The Fox authors note several limitations in their concluding section. The most explicit one is the low resolution of the CLIP branch, which is fed at 224 by 224 pixels and therefore cannot resolve fine text on its own. The benchmark is also small (a few hundred pages, a few thousand instructions), so it can reveal which models can or cannot perform region-prompted reading but cannot, on its own, support a broad capability claim about document understanding. Both authors and outside reviewers have noted that the GPT-3.5 generated translation and summary references mean those particular tasks have a synthetic gold standard, so absolute scores in BLEU, METEOR, or ROUGE for those tasks should not be compared too tightly across systems with different normalisation behaviour.

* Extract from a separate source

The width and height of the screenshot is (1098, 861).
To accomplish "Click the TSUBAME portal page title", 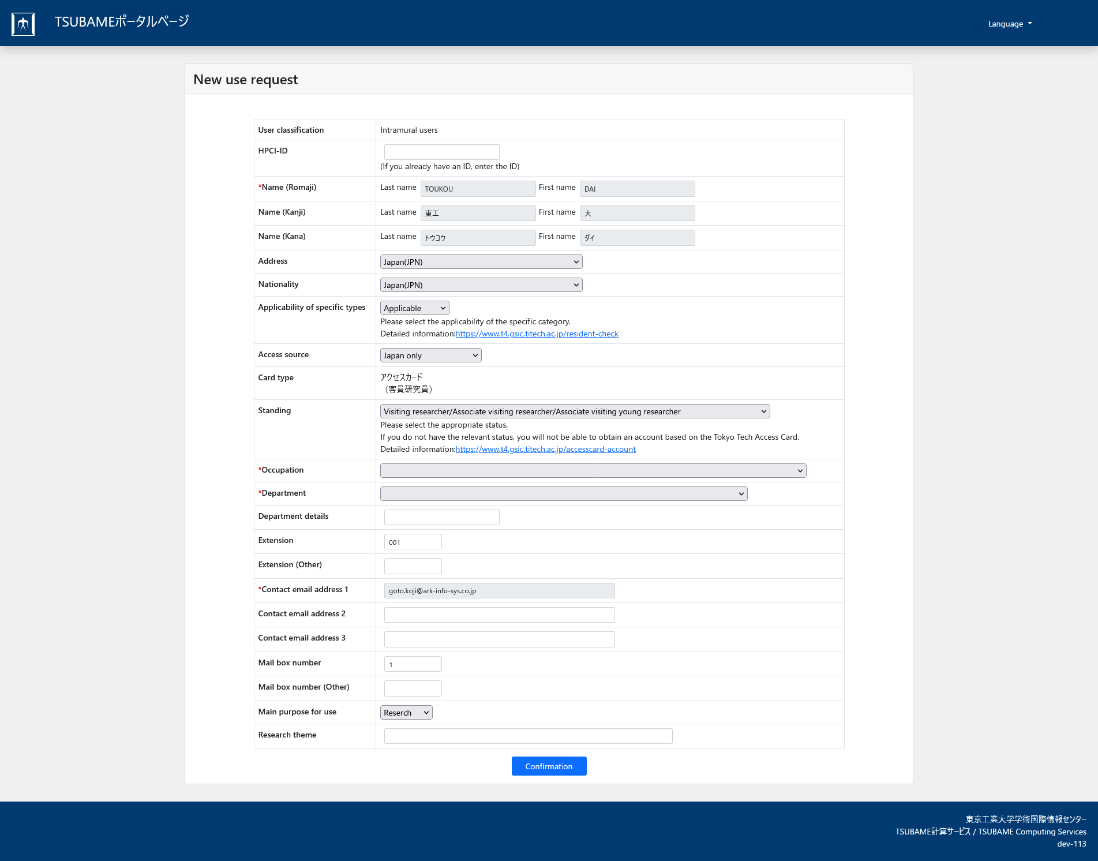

A further structural limitation is bilinguality without truly multilingual coverage. The benchmark contains only English and Chinese pages, so it does not exercise scripts such as Arabic, Devanagari, or Cyrillic. This is mentioned in passing in OCRBench v2 as one of the motivations for that suite's broader scenario set. Finally, the multi-page split fixes the page count at eight, which is convenient for token-budget reasons on a 1.8B model but does not test much longer documents like the 50-page reports that drive industrial document AI.
Fox is small by the standards of modern multimodal benchmarks. With a few hundred pages and a few thousand instructions it cannot, on its own, prove that a model is good at document understanding. What it does well is isolate a specific behaviour that bigger suites tend to average away: the ability to focus on a chosen region rather than a whole page, and to do so reliably across multiple pages. That made it a natural fit for the wave of compression-oriented work in 2025, where researchers wanted a clean, dense, position-aware testbed for asking how few vision tokens are needed to recover the underlying text.
The paper's other contribution, the cross-vocabulary training recipe based on hybrid synthetic data, has been less directly copied but it has influenced how later systems combine document-specialised encoders with general image encoders. The benchmark is the part of the project that has had the longer life so far, partly because it is cheap to run and partly because there has been no obvious replacement for region- and color-prompted OCR evaluation since.
A secondary effect of Fox has been to make the foreground focus framing more common in subsequent dense-OCR papers. The reframing, in which a page OCR query is delivered as a bounding box prompt over the page's content area rather than as a global "read this image" instruction, gave the authors a measurable 2.8 percentage point improvement in F1 on the English split and has since been picked up implicitly by several follow-ups that train on box-prompted OCR data.